I have written many briefs over the years, since graduating from Harvard Law School in 2001. I have also read many briefs, both practicing law and clerking for Judge James B. Loken on the United States Court of Appeals for the Eighth Circuit (in Minneapolis).
The quality and style of the legal briefs I have seen vary dramatically. And—not surprisingly—the approaches to writing them probably varied even more.
Judge Loken stressed to us law clerks that his job as an appellate judge is that of a professional writer. He communicates his opinions in writing and a clear articulation of that writing is necessary so attorneys, parties, and judges understand the decision that was made and its reasoning. A law clerk might submit a draft opinion that is 10-pages long and receive a revision that is only 3-pages long, but miraculously says everything that needs to be said in a clear, straightforward manner.
From that experience, I learned that every additional word has a cost and that writing sparely is more valuable than writing densely. I’ve also learned that writing less is harder than writing more. (Yes, I know this is an excessively long blog post)
Following my clerkship, I began my legal career as an appellate attorney with Gibson, Dunn & Crutcher in Washington, DC. I was fortunate to have my writing edited—heavily at times—by some incredible appellate attorneys and great writers. This period also informed my approach to brief-writing, as that was what that team did best.
Over the years, I became an antitrust attorney as much, if not more, than an appellate attorney. But both antitrust law and appellate litigation have been my primary practice areas from the beginning and remain so today.
Both antitrust and appellate require attorneys to prepare significant briefing on often complicated and unresolved issues. That is, in fact, probably why I gravitated to both of them.
This is an antitrust blog, but sometimes I write about writing and appeals.
- Three Reasons to Hire an Appellate Attorney.
- What is Great Legal Writing?
- Three Components of Every Effective Appellate Argument.
- Why You Should Consider Filing an Amicus Brief in an Appellate Case.
Today I am going to explain how I create a significant antitrust or appellate brief, from scratch. Of course, I rarely do that anymore because it isn’t efficient at my billing rate for clients to pay for me to prepare the papers from the beginning. Fortunately, our team is great at writing and puts together outstanding initial drafts.
At Bona Law, we strongly emphasize writing. As you may have seen, we are interested in adding team members, from junior to senior attorney levels. Strong writing skills are essential.
Everyone has a different approach. My way certainly isn’t the only way and it probably isn’t the best way. But it is one way and is my result of many years of brief-writing evolution.

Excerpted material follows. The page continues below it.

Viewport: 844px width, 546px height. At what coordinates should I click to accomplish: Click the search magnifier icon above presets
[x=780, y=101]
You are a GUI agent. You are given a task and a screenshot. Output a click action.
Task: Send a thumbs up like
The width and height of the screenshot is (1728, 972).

For purposes of this example, let’s assume that we are preparing an Appellee brief in a federal appeal of an antitrust motion to dismiss in our favor (as defendants). On appeal in federal court, the losing party that appeals is the Appellant, and the responding party that won at the trial level is the Appellee.

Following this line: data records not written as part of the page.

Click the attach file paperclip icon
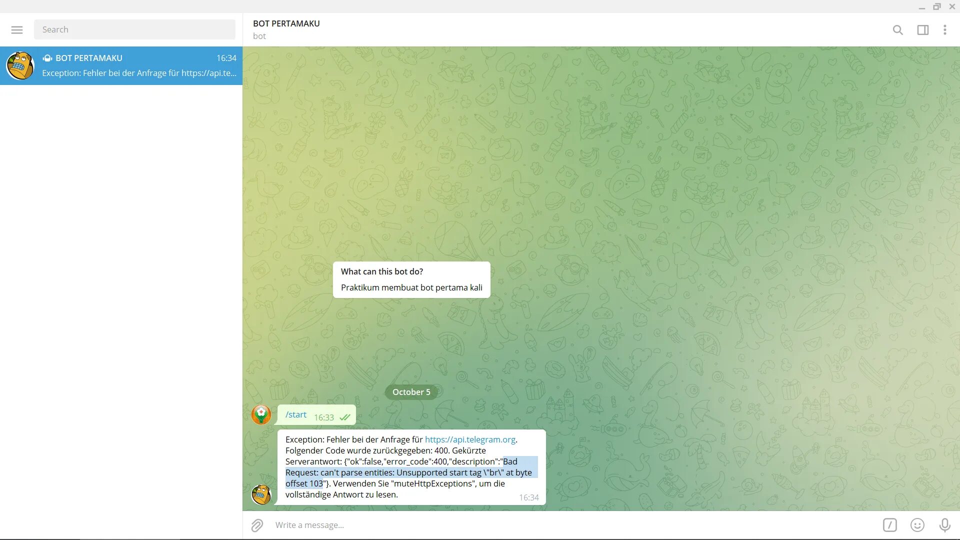coord(257,525)
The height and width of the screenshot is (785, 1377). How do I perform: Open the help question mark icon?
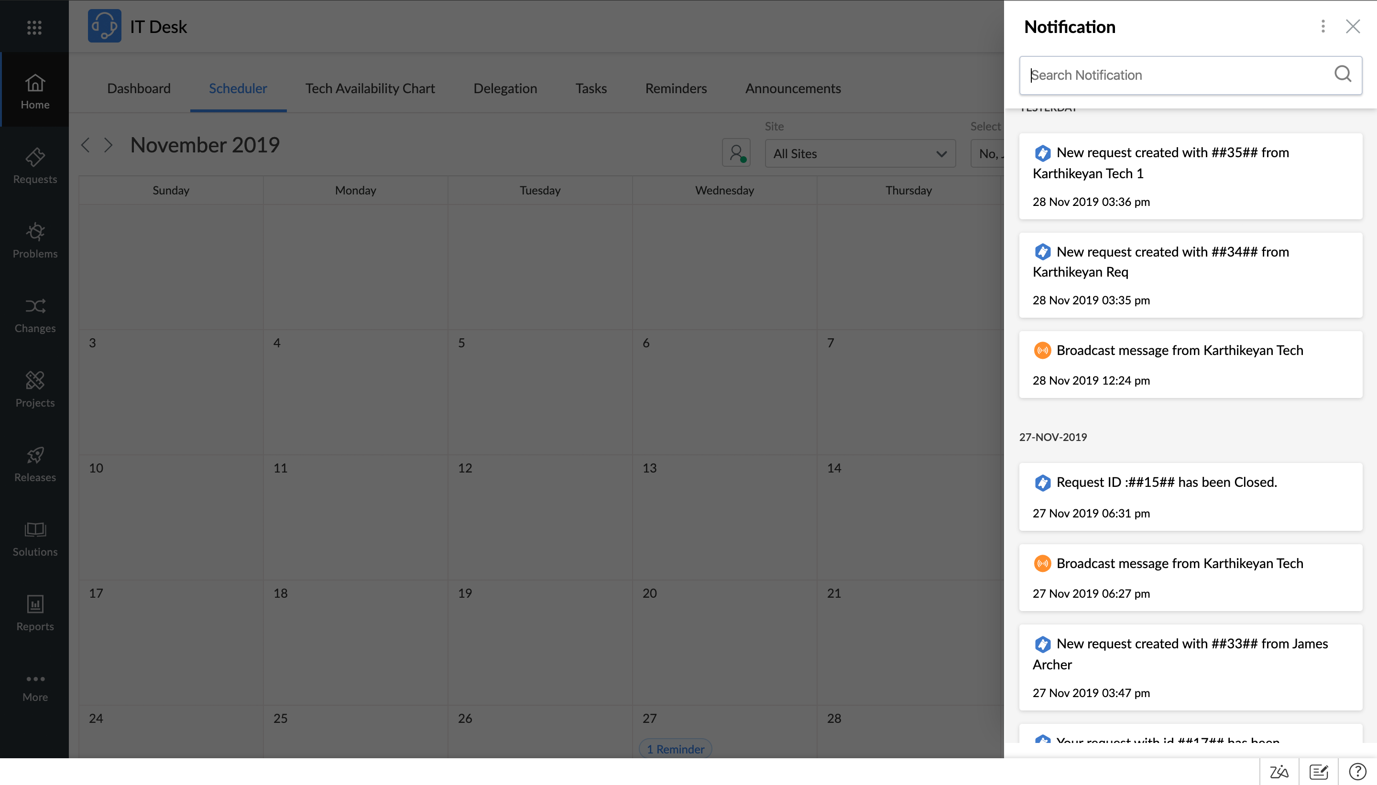pos(1357,772)
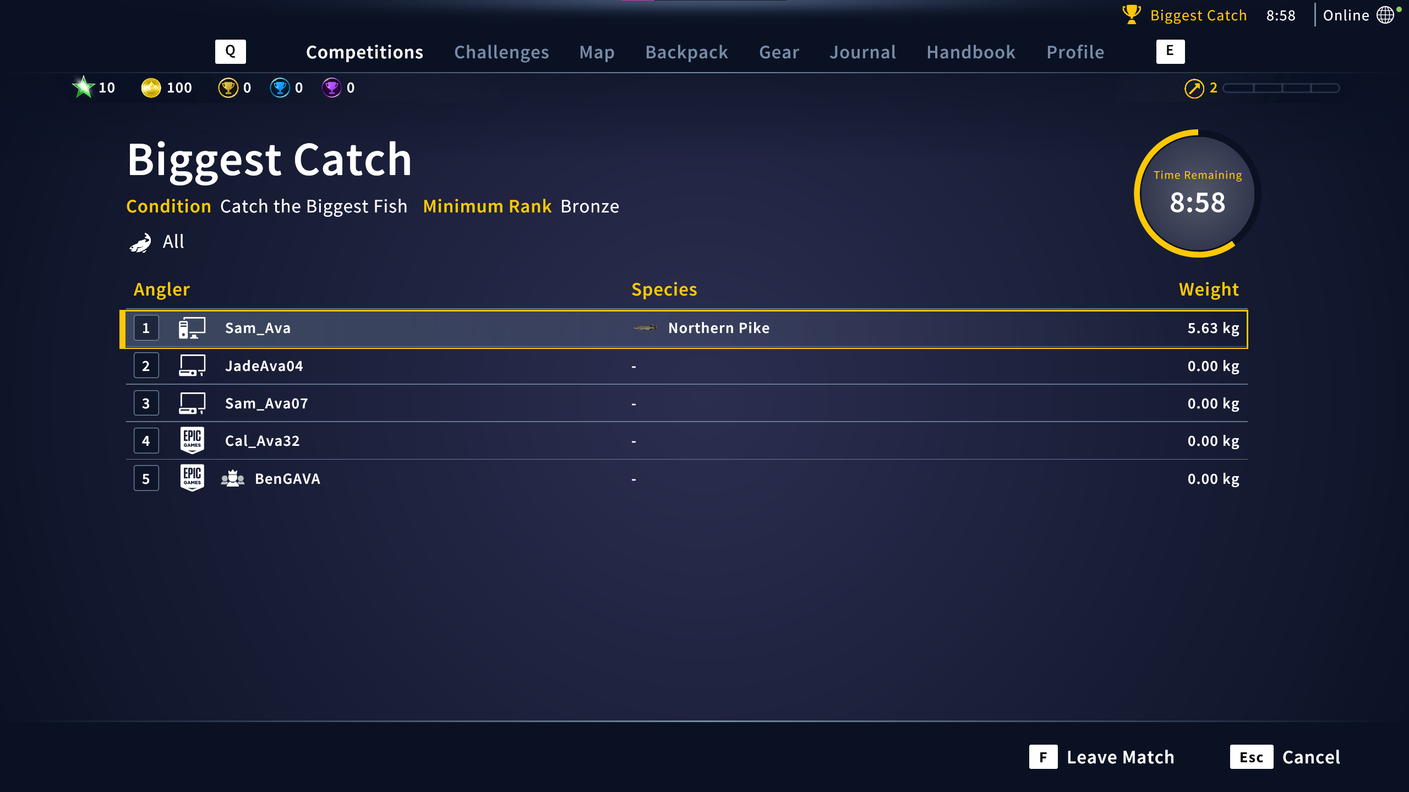Click the Epic Games icon next to Cal_Ava32
1409x792 pixels.
(x=192, y=440)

Here is the procedural posture (and this is fictional): Plaintiffs filed an antitrust complaint against our client alleging an illegal exclusive dealing arrangement with some of our client’s retailers. We filed a motion to dismiss—perhaps pointing out that the agreements were of a short duration and amounted to no more than competing for the contract (a common argument). The federal district court judge, after allowing plaintiffs a couple opportunities to re-plead following dismissals without prejudice, finally dismissed the case with prejudice. Plaintiffs filed their Notice of Appeal and eventually their Appellant Brief.
Remember, I made that up, so don’t go looking for a case like that.

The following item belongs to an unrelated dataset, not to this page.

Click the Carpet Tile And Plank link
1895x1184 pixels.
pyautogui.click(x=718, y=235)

If I were the attorney assigned to write the initial draft Appellee brief for the appeal, here is what I would do:
The Reading Phase
The first step is that I would read the motion-to-dismiss briefing at the trial court level. If I was already involved in the case, I would, of course, be quite familiar with the briefing, but I’d still read it again.
I would print out a clean version on actual paper, take out a pen (black or blue) and a highlighter (yellow) and read each brief carefully. I would do my very best to look at the arguments from a fresh perspective and would think about each of them from the viewpoint of an appellate review, which in this case would be de novo (so it wouldn’t be different than the trial court’s standard of review, at least technically).